Notably missing from the book are conversations with the principal actors. Richardson made requests, but never expected time with Mangione himself. And his family stated explicitly that they had decided against speaking to the media in advance of the trial. Another glaring gap is any significant information about the deceased, Thompson, though we learn that under his leadership, from the early 2020s, UHC profits increased by 33%.

Ambiguous Findings

By book’s end, the audience has no clear understanding of Mangione’s personality or what might have motivated his accused actions. More troubling, Richardson’s obvious sympathy for him creates the disturbing feeling of having been privy to a veiled endorsement of an assassination. In the book’s final lines, Richardson delivers his mythical interpretation: “We’ve entered a time of fables, the mad king, the monster in the maze and the naked leader.” In that fable “outlaw heroes come with a beautiful promise … They arrive in periods of unrest, when the population is in pain and everything is confusing anymore.”
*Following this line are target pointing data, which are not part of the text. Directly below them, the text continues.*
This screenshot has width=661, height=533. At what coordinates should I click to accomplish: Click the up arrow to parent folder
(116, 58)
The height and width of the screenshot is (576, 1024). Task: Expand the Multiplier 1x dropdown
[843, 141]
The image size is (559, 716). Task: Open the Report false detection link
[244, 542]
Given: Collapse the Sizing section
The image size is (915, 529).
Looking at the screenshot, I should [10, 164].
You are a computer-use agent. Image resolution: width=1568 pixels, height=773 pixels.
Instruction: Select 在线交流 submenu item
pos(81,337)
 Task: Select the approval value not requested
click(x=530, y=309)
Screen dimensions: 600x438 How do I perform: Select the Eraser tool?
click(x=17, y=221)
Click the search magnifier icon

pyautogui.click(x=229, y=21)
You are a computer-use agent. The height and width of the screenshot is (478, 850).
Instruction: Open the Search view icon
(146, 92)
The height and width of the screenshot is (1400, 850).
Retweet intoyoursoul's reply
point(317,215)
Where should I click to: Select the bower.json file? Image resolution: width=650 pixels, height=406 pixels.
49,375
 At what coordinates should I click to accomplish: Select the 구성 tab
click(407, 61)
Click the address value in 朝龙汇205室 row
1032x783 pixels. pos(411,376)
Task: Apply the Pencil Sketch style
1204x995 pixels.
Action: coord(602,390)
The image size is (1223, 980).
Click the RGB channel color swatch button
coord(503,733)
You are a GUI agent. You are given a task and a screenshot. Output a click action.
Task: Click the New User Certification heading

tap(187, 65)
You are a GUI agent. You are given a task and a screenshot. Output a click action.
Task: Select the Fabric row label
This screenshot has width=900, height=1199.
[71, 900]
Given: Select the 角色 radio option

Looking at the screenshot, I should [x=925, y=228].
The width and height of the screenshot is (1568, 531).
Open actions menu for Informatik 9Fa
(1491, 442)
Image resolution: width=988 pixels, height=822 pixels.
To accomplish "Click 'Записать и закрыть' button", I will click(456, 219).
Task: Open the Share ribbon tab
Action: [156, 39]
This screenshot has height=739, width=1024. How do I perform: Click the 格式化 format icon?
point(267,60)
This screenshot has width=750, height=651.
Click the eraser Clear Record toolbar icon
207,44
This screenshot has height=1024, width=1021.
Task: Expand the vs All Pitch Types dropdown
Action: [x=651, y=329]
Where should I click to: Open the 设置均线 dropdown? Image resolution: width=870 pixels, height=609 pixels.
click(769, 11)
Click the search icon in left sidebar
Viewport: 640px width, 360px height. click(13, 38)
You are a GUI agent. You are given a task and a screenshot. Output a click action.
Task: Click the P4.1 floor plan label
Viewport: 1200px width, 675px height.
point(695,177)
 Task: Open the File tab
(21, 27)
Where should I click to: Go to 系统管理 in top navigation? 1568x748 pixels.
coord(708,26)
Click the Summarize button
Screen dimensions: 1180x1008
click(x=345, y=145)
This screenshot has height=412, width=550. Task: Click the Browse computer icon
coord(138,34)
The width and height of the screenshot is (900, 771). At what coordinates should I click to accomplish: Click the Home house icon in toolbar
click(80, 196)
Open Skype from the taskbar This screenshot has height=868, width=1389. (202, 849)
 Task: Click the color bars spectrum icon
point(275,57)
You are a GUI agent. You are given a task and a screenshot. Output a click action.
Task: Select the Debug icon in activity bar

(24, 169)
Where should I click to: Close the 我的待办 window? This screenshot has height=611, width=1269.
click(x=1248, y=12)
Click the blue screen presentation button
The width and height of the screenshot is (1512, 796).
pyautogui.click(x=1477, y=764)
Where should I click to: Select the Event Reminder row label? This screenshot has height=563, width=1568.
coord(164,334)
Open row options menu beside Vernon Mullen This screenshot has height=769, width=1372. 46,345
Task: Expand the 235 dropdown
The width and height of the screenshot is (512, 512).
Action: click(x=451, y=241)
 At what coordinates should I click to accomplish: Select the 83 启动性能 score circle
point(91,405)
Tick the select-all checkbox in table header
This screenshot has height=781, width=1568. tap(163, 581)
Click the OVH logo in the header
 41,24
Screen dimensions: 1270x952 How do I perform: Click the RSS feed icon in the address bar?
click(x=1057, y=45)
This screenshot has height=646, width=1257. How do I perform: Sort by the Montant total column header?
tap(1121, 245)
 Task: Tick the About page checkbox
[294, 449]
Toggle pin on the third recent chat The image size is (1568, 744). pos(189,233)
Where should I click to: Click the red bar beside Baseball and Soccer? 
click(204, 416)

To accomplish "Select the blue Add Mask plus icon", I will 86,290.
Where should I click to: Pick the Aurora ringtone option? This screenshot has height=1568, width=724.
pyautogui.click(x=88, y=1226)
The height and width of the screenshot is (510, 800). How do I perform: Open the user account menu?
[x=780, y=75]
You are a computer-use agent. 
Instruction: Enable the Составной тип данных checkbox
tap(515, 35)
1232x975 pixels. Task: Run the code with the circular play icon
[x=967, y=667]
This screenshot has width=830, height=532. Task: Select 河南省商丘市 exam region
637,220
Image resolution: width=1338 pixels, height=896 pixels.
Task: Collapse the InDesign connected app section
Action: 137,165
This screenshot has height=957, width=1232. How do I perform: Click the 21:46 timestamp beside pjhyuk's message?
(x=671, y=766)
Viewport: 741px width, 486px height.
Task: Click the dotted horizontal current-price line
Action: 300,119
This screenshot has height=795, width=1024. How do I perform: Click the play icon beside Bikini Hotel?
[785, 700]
One thing is clear: as Mangione’s legal representatives continues in its attempts have accusations that could lead to the ultimate sentence dismissed, any reference of myths, Robin Hoods, heroes or monsters will not be admissible as evidence in support for this attractive individual with a “jawline … and lips … out of a Caravaggio painting” facing judgment for murder.

Joseph White
Joseph White

A passionate web developer and tech enthusiast with over a decade of experience in creating innovative digital solutions.